Mail has dedicated Vercel workflows:
  • .github/workflows/vercel-preview-mail.yaml
  • .github/workflows/vercel-production-mail.yaml
Both workflows are registered in tuturuuu.ts and use the shared ci-check.yml switchboard. They require environment-scoped Vercel credentials plus VERCEL_MAIL_PROJECT_ID; production Supabase and SES values should live in the Vercel project environment rather than GitHub Actions. The preview workflow builds and deploys prebuilt artifacts through Vercel CLI. The production workflow also uses workflow concurrency so stale production runs are canceled instead of deploying after a newer production commit is pushed. Deployment credentials must stay environment-scoped in GitHub Actions. The preview job is bound to the vercel-preview-mail GitHub Environment, and the production job is bound to vercel-production-mail.
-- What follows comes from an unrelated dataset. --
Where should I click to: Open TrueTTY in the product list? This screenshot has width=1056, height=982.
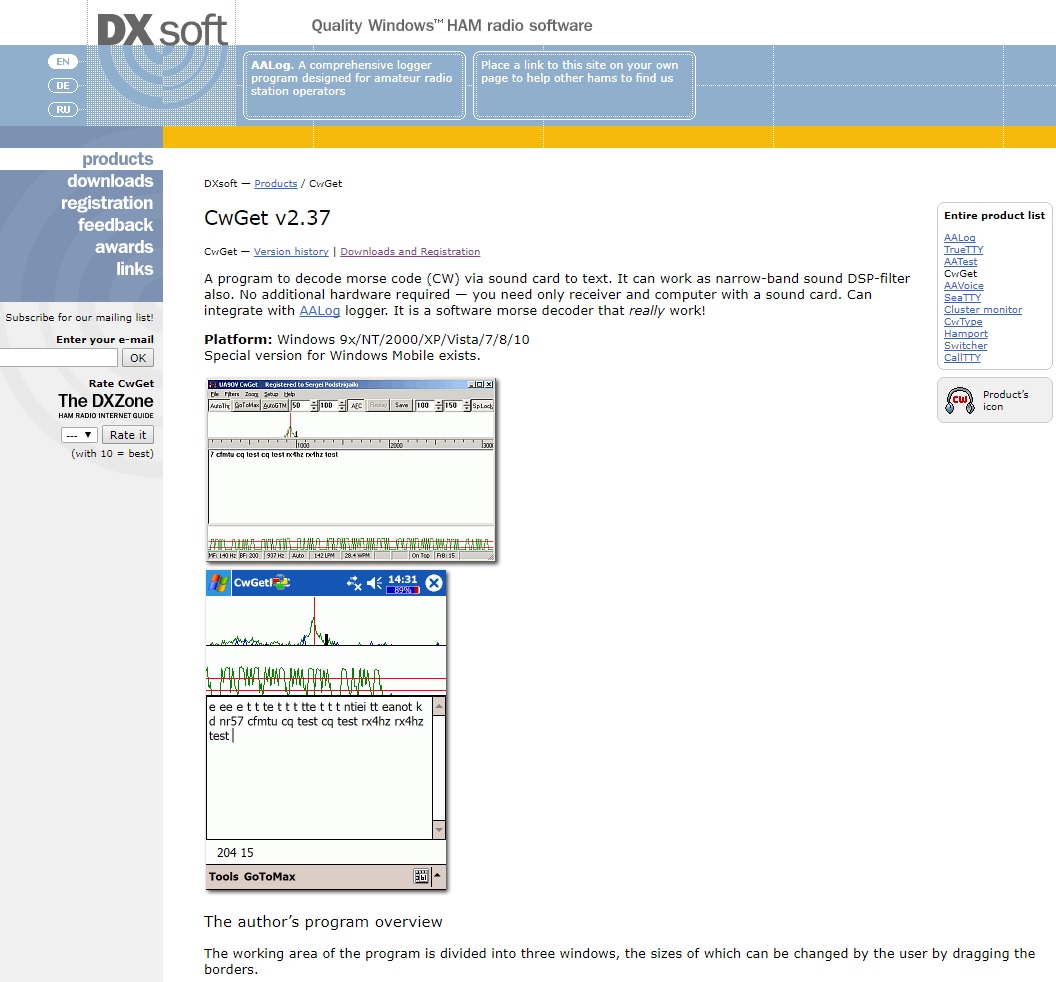coord(963,250)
Store VERCEL_TOKEN, VERCEL_ORG_ID, and VERCEL_MAIL_PROJECT_ID in those environments instead of repository-wide or organization-wide secrets. Do not add TURBO_TOKEN, TURBO_TEAM, production Supabase service keys, or SES credentials to workflow-level env; Mail deploys should rely on Vercel project environment variables pulled by vercel pull. Manual production dispatch is only valid from refs/heads/production. apps/mail/vercel.json disables Vercel Git deployments and GitHub integration so preview and production deploys only happen through the CI workflows.